Вальдеспино долго молчал.
— Я рад, что вы это сказали, — наконец согласился он. — Должен признаться, мне тоже трудно поверить, что это было самоубийство.
— Тогда… кто ответит за это?
— Все, кто хотел, чтобы открытие Эдмонда Кирша оставалось тайной, — быстро ответил епископ. — Кто как и мы верил в то, что его заявление состоится еще через несколько недель.
— Но Кирш сказал, что никто не знает об этом открытии! — возразил Ковеш. — Только вы, Аллама аль-Фадл и я.
— Возможно, Кирш тоже солгал. Но даже если трое из нас единственные, которых он назвал, не забывайте, как отчаянно наш друг Саид аль-Фадл хотел это предать гласности. Возможно, что Аллама поделился информацией об открытии Кирша с коллегой в Эмиратах. И может как и я этот коллега посчитал, что открытие Кирша будет иметь опасные последствия.
— Что это значит? — сердито потребовал объяснения раввин. — Что помощник аль-Фадла убил его, чтобы не предавать это огласке? Это смешно!

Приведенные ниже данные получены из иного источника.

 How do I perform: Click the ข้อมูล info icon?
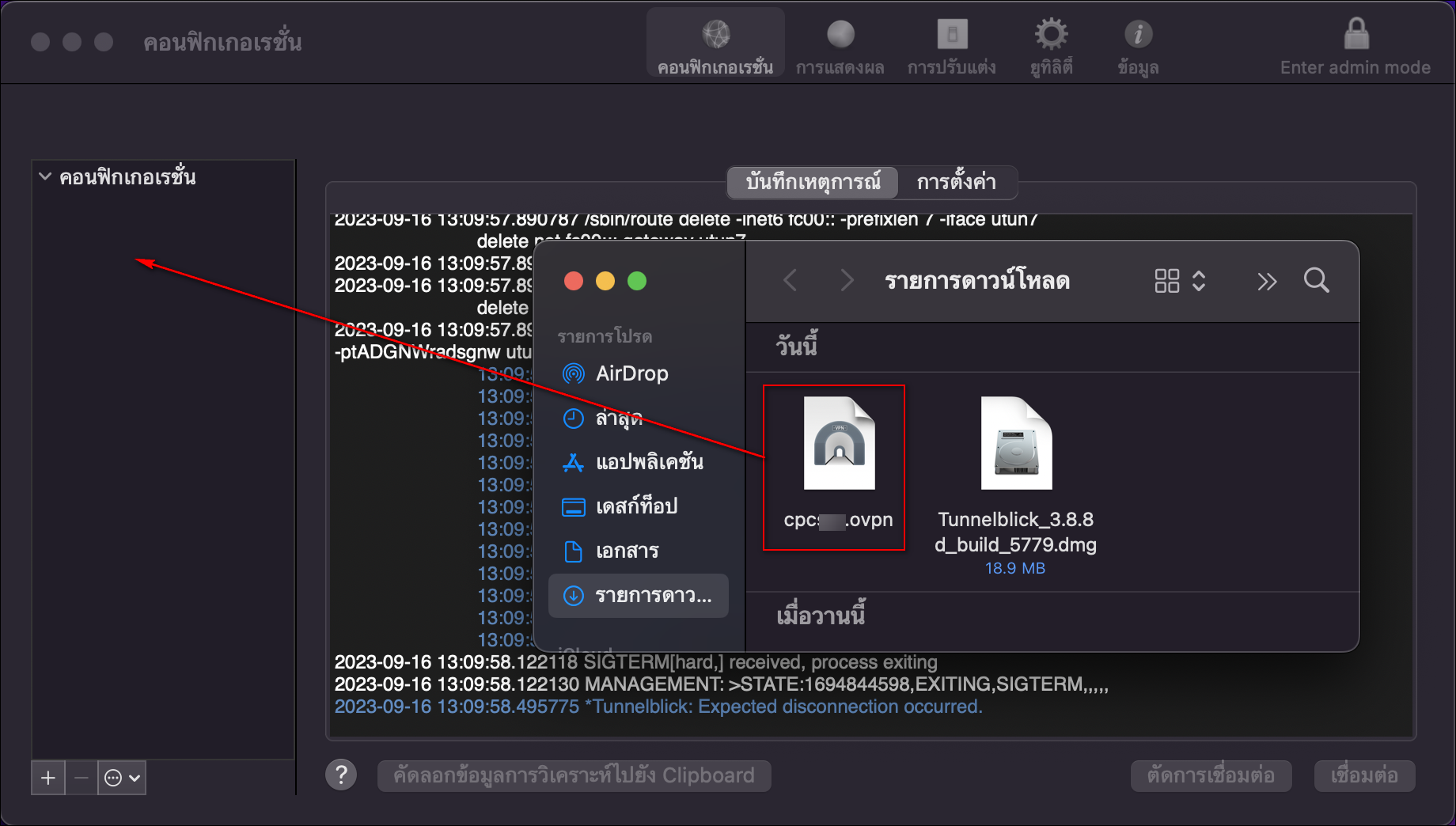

— Раввин, — спокойно ответил епископ, — конечно, я не знаю, что случилось. Я просто пытаюсь найти ответы, как и вы.
Ковеш выдохнул.
— Извините. Я все еще пытаюсь переварить новости о смерти Саида.
— Я тоже. И если Саида убили из-за этой информации, тогда нужно быть осторожными. Возможно, мы с вами тоже под прицелом.
Ковеш подумал об этом.
— Как только новости станут общедоступными, к нам потеряют интерес.
— Правда, но об этом еще не объявили.
— Ваше Преосвященство, заявление прозвучит через минуту. Все станции транслируют его.
— Да… — Вальдеспино устало вздохнул. — Кажется, придется признать, что мои молитвы остались без ответа.
Ковеш задавался вопросом, буквально ли епископ молился о том, чтобы Бог вмешался и изменил мнение Кирша.
— Даже когда это станет достоянием публики, — сказал Вальдеспино, — мы все равно в опасности. Я подозреваю, что Кирш с удовольствием расскажет миру, что он консультировался с религиозными лидерами три дня назад. Мне теперь интересно, был ли внешний вид этической прозрачности его истинным мотивом для созыва собрания. И если он упомянет наши имена, вы и я станем объектом пристального внимания и даже критики, возможно, со стороны нашей паствы, которые посчитают, что мы должны были принять меры. Простите, я просто…
Епископ колебался, как будто хотел сказать нечто большее.
— В чем дело? — потребовал объяснения Ковеш.
— Мы можем обсудить это позже. Я позвоню вам снова, когда увидим, как Кирш справляется с презентацией. А пока не выходите. Заприте двери. Ни с кем не разговаривайте. И будьте осторожны.
— Вы обеспокоили меня, Антонио.
— Я не хотел, — ответил Вальдеспино. — Мы можем лишь ждать и наблюдать, как отреагирует мир. Все в руках Божьих.
ГЛАВА 17
На «Приветливом лужке» в музее Гуггенхайма стало тихо после того, как голос Эдмонда Кирша опустился с небес. Сотни гостей, раскинувшихся на одеялах, уставились в ослепительное звездное небо. Роберт Лэнгдон лежал у центра поля в состоянии растущего ожидания.
— Позвольте нам снова сегодня быть детьми, — продолжал голос Кирша. — Разрешите нам полежать под звездами, и широко распахнуть наши умы для всех возможностей.
Лэнгдон почувствовал, как волнение охватило толпу.